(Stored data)
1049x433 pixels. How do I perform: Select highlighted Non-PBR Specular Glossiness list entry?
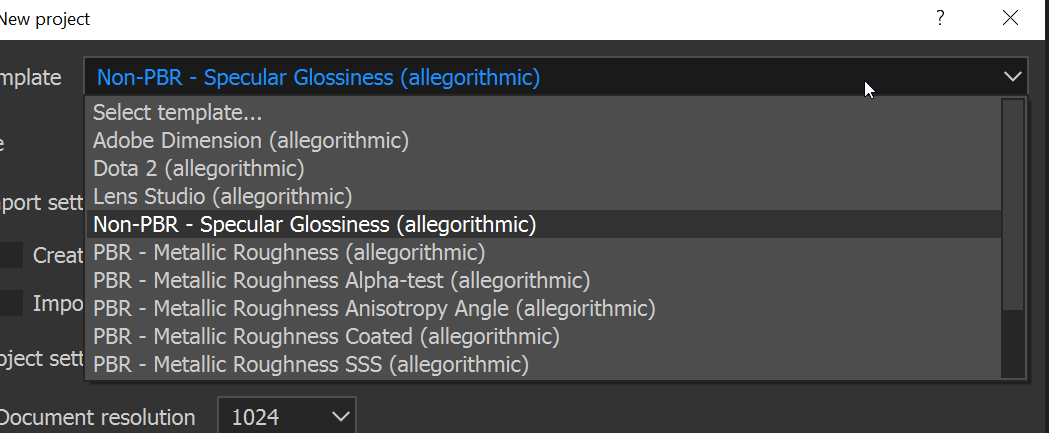pyautogui.click(x=315, y=225)
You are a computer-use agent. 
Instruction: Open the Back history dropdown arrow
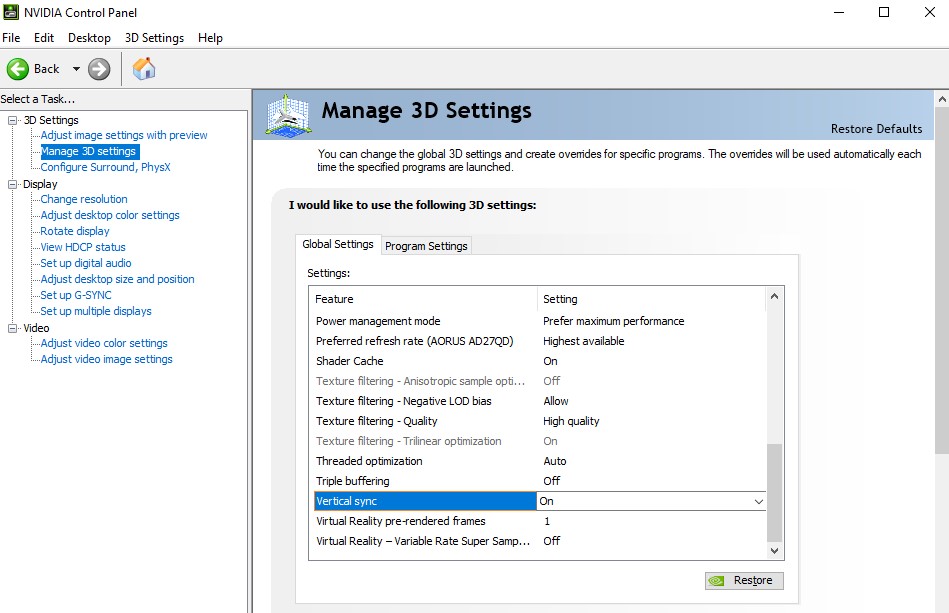(76, 69)
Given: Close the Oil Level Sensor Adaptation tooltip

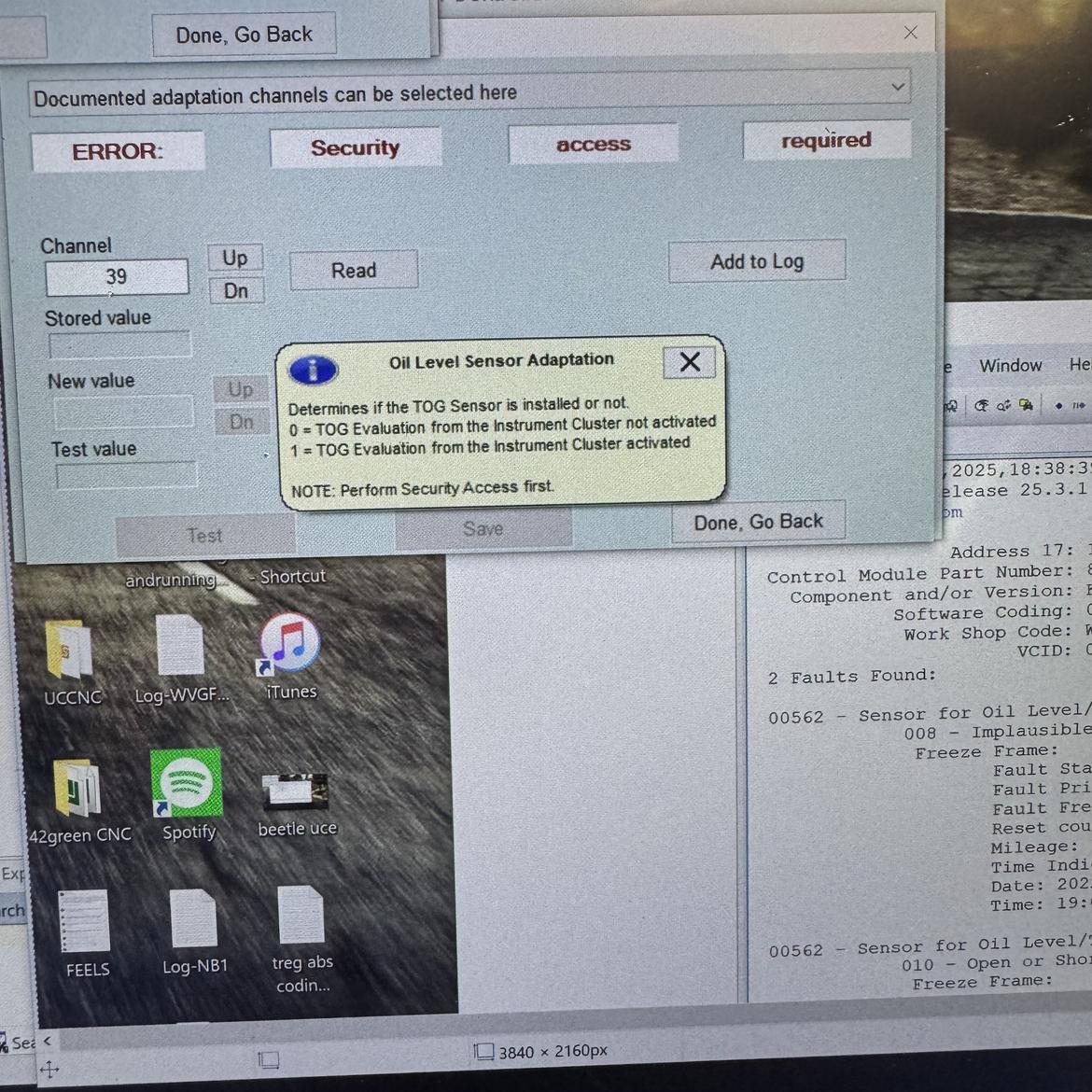Looking at the screenshot, I should (689, 362).
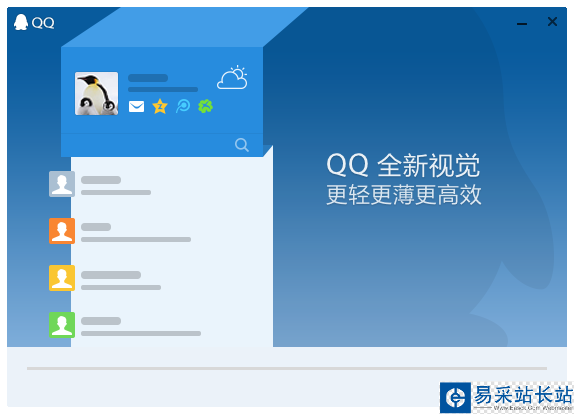Viewport: 574px width, 414px height.
Task: Click the green clover app icon
Action: (x=205, y=106)
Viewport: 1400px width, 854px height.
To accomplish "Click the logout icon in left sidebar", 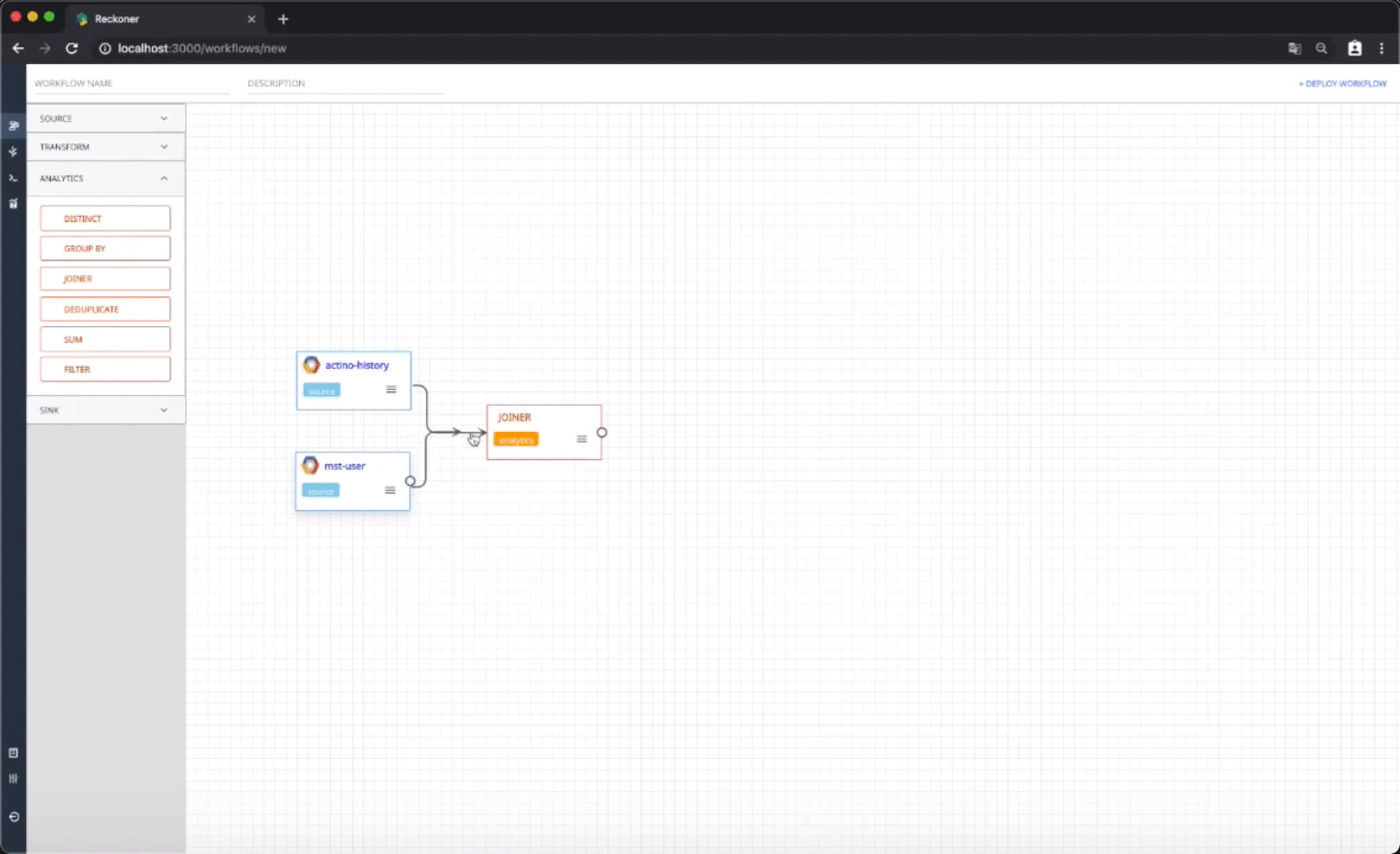I will [x=14, y=817].
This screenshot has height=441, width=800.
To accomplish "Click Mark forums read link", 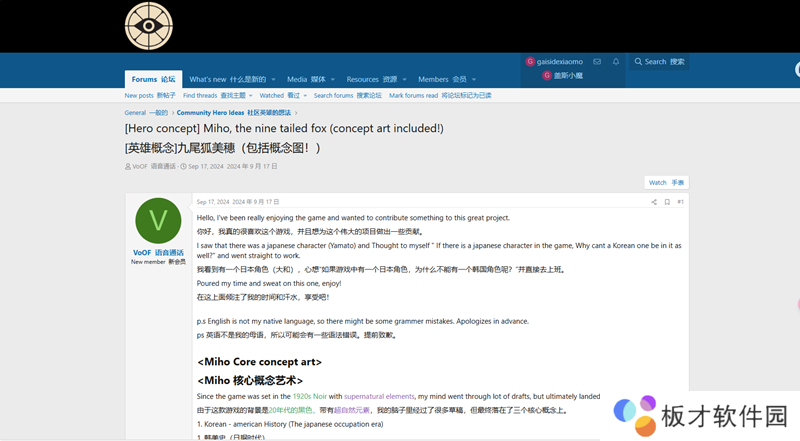I will pos(440,96).
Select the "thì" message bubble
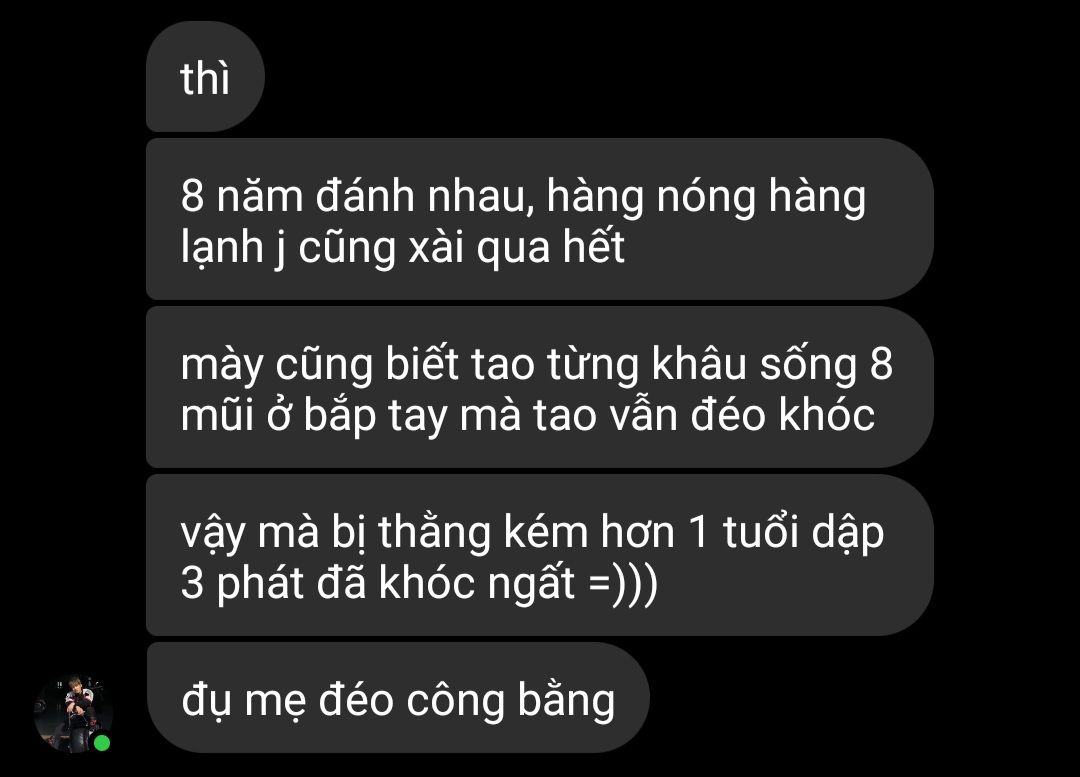Viewport: 1080px width, 777px height. click(x=205, y=76)
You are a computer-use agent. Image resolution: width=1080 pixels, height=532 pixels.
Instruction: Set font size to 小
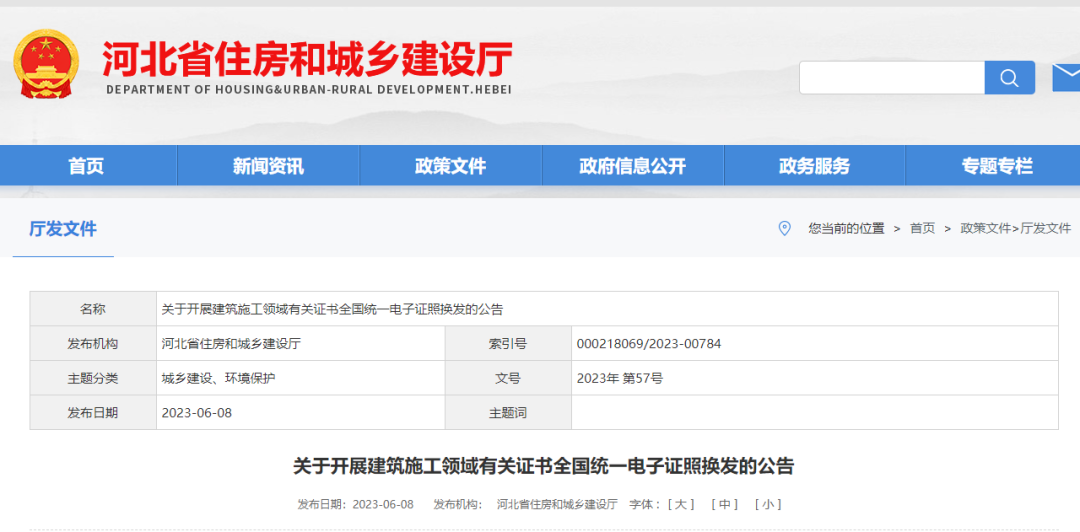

● **Aim of the task**
Using the records, find how many lines include the string "agent" and report that number alone.

● **Solution**
2